> _Texto para leitura_
07/04/2012

Mil e um sentidos













O denominador comum é uma cor. As cores, a luz. Tantas. A cor que faz pensar em mil e uma noites, em aventuras e desventuras, materializa odores e energia.

Os vendedores têm uma humildade intrínseca à comida que vendem. Sabemos que se se disser "lagosta", há uma série de referências inevitáveis. Se pronunciarmos "trufas", mais referências. Os referentes, as referências...

Mas e quando se diz "batatas" ou "milho" ou "pão"? Quais são as coisas que vêm com isso? Que imaginários ou cenários? Muito longe dos outros. Muito provavelmente. Ingredientes prévios. Disseminados. Para acompanhar qualquer coisa. Raramente valem por si... Ou não...
Istambul, parece reunir todos os sabores, todas as cores, nos bazares, nos mercados, nas ruas. Que uma das lições maiores de Istambul é o convício da sumptuosidade e a da frugalidade. Os peixes vêm de noite para as bancas, do rico e do pobre. A carne, os legumes. Os queijos. Os sentidos não dormem, são sentinelas distraídas na festa, donzelas desvairadas com a primavera.
Sem saber muito bem o que está para vir. Sem conseguir antecipar o que sabor.
Não chegam cinco, nem tão pouco um sexto, têm de ser 1001, como as noites que Istambul evoca.

06/04/2012

Uma espécie de Hotel







Lugares transitórios. Onde sentimos mais que afinal podíamos não pertencer a lugar nenhum. Há a ideia de uma casa. Mais ou menos permanente. Mais ou menos quieta. E há os lugares todos onde estamos mesmo de passagem. Como os hotéis. Metáforas muito cheias de nós. Talvez por nos darem hipóteses libertadoras. De nos perspectivarmos isolados. Fora da nossa zona de conforto. Longe de objectos acumulados. Longe de uma série de significantes. E de significados. E de repente podíamos ser outros que não nós. Personagens num palco transitório. Há uma hermenêutica própria para isto de andarmos em trânsito. De estarmos sozinhos, mesmo que até nem seja bem assim. Mas a metáfora é mais evidente nos hotéis. Podiam ser só não-lugares. Pelo óbvio. Mas o bom é não serem isso de não-lugares. E então, gosto sempre da sensação de chegar a um quarto vazio de hotel. Por chegar a um lugar que nunca significou nada antes. Por ser um espaço onde vou habitar transitoriamente. Nenhum dos objectos significa nada. Não fui eu numa viagem qualquer. Não fui eu por um afecto qualquer. Não fui eu e um dos meus impulsos quaisquer. Nada de mim foi ali deixado previamente. Não havia nada meu. Antes de entrar, digo. Antes desse movimento simples, não havia nada. E no entanto. No entanto, há sempre aquele detalhe que faz com que assim que entre, passe a ser qualquer coisa que não havia antes. Procuro não deixar que as coisas passem incólumes. Mesmo as transitórias. Talvez por saber que aquilo que remanesce de cada uma delas não tem nada de transitório. Enquanto eu existir.

> _Material de origem_
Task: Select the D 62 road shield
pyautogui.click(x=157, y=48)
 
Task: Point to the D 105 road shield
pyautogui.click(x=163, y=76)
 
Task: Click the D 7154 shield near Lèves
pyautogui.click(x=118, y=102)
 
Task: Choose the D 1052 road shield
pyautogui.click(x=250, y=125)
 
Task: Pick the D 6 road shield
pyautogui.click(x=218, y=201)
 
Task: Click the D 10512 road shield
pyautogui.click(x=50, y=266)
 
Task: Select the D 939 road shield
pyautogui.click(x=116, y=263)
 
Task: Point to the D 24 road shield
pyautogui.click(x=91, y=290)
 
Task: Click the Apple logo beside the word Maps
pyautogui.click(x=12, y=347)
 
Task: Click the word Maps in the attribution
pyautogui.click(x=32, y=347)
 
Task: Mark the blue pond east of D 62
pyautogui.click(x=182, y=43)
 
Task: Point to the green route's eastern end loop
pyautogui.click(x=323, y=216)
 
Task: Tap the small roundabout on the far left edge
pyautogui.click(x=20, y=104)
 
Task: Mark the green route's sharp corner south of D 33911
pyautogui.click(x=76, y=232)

...

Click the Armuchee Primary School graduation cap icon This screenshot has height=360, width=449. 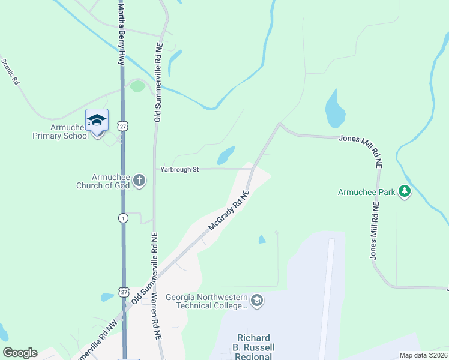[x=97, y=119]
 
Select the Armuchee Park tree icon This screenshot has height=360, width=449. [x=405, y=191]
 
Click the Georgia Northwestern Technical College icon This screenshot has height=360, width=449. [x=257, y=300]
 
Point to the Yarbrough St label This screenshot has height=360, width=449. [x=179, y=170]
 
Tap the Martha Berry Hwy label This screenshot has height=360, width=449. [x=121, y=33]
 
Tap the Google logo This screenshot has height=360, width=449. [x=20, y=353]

> _Objetivo declarado 1_
Segundo o texto sobre Istambul, quantos sentidos têm de ser, e a que são comparados?
> _Objetivo declarado 2_
Substitua "shield" por "sign" nas linhas do material de origem, desde a que contém "Task: Click the D 7154 shield near Lèves" até a que contém "pyautogui.click(x=76, y=232)", e apresente somente essas linhas, com todo o resto inalterado.

> _Resposta 1_
Têm de ser 1001, como as noites que Istambul evoca.

> _Resposta 2_
Task: Click the D 7154 sign near Lèves
pyautogui.click(x=118, y=102)
 
Task: Choose the D 1052 road sign
pyautogui.click(x=250, y=125)
 
Task: Pick the D 6 road sign
pyautogui.click(x=218, y=201)
 
Task: Click the D 10512 road sign
pyautogui.click(x=50, y=266)
 
Task: Select the D 939 road sign
pyautogui.click(x=116, y=263)
 
Task: Point to the D 24 road sign
pyautogui.click(x=91, y=290)
 
Task: Click the Apple logo beside the word Maps
pyautogui.click(x=12, y=347)
 
Task: Click the word Maps in the attribution
pyautogui.click(x=32, y=347)
 
Task: Mark the blue pond east of D 62
pyautogui.click(x=182, y=43)
 
Task: Point to the green route's eastern end loop
pyautogui.click(x=323, y=216)
 
Task: Tap the small roundabout on the far left edge
pyautogui.click(x=20, y=104)
 
Task: Mark the green route's sharp corner south of D 33911
pyautogui.click(x=76, y=232)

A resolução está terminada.